Dig a hole, save the planet: summing up carbon capture and storage

The Carillon, Vol. 52, Issue 9 | Nov. 5 – 12, 2009

Problems are better in the ground than the sky.

That’s the basic idea behind carbon capture and storage (CCS), a means of extracting climate-changing carbon from fossil fuel emissions, and then storing the carbon underground. It has become an increasingly attractive option for those who want to reduce emissions and still use economically feasible fuel sources for industrial production and power plants.

Dr. Malcolm Wilson, who as a contributing member of the Intergovernmental Panel on Climate Change (IPCC) was a 2007 co-recipient of the Nobel Peace Prize, is the director of the university’s Office of Energy and Environment, and the director of the International Test Centre for CO2 Capture (ITC). He specializes in the underground storage of carbon emissions that can be captured from large industrial plants that burn fossil fuels. He’s one of the reasons why the University of Regina is known globally for its contributions in the field of carbon capture and storage.

The IPCC will be meeting from Dec. 7-18 in Copenhagen, Denmark, to discuss the issue of climate change and hopefully build agreements among the more than 150 nations that will be in attendance. Wilson presented at the conference in Poznaƒ, Poland that was held in December last year, and hopes to present on CCS in Copenhagen.

Carbon capture basically works by tipping the smokestacks of large industrial plants on their sides to create pipelines. Carbon dioxide (CO2) is extracted by a filtering device, while nitrogen and water vapour are allowed through. The IPCC reports that this could reduce a plant’s atmospheric CO2 emissions by approximately 80-90 per cent. Wilson compares it to putting “a catalytic converter on your car.”

The gas would be stored underground, between one and two kilometres, if not deeper, and would be subjected to intense pressures. Wilson says that by calculating the breaking pressure of the rock, we can easily manage the issue and avoid creating pressure problems. Ultimately, regular ground pressure would be restored “over a very short period of time,” which, coming from a geologist, means 50 to 100 years.

New wells would have to be drilled for the purposes of pumping captured carbon into the earth; these would be easier and safer than using abandoned mines or other wells because they would be designed according to the task at hand.

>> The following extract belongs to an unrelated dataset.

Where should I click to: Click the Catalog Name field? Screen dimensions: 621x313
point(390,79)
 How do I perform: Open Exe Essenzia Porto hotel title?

Wilson points out that we have “100 years of knowledge and experience” when it comes to drilling deep holes and addressing any problems as they arise.

Wilson sees carbon capture and storage as a fundamental part of a multifaceted strategy that Canada must adopt in order to succeed in its goal of reducing climate-changing emissions by 20 per cent below 2006 levels by 2020.

“Your first line of attack to reduce emissions is not to produce them in the first place. I’m all for conservation, I’m all for energy efficiency, and I’m all for renewable energy. It’s just [that] none of them are going to do what we want in its entirety.” Humanity is emitting roughly 30 billion tons of CO2 annually, which will grow to 50 billion by 2050 if the rate of increase continues the way it is.

What about the high-energy costs associated with carbon capture? Wilson said, “It is going to increase costs, but so does anything else we do. People don’t understand that there’s cost in changing out their lighting to high-efficiency lighting. You can recoup that cost fairly quickly, but as we go further down, very often the costs of energy efficiency will go up.”

Wilson sees a missed opportunity in the government’s recent Economic Action Plan, which was designed to stimulate the economy. “Unfortunately, the Economic Plan is to get people working again… you need places you can spend money today.” Green jobs are not “shovel-ready projects.”

When asked about federal Environment Minister Jim Prentice’s statement that, “it’s hard to see a full and complete agreement” being achieved in Copenhagen, Wilson is conflicted. On the one hand, he said, it’s an honest assessment; U.S. president Obama’s domestic distractions may prevent him from taking a leading role in the conference, which would hamper progress. On the other hand, he said, these sorts of statements can easily become self-fulfilling prophecies. In any event, Wilson said, CCS will be “one of the answers” to the carbon emissions crisis, and will be integral to a broad solution that entails multiple approaches.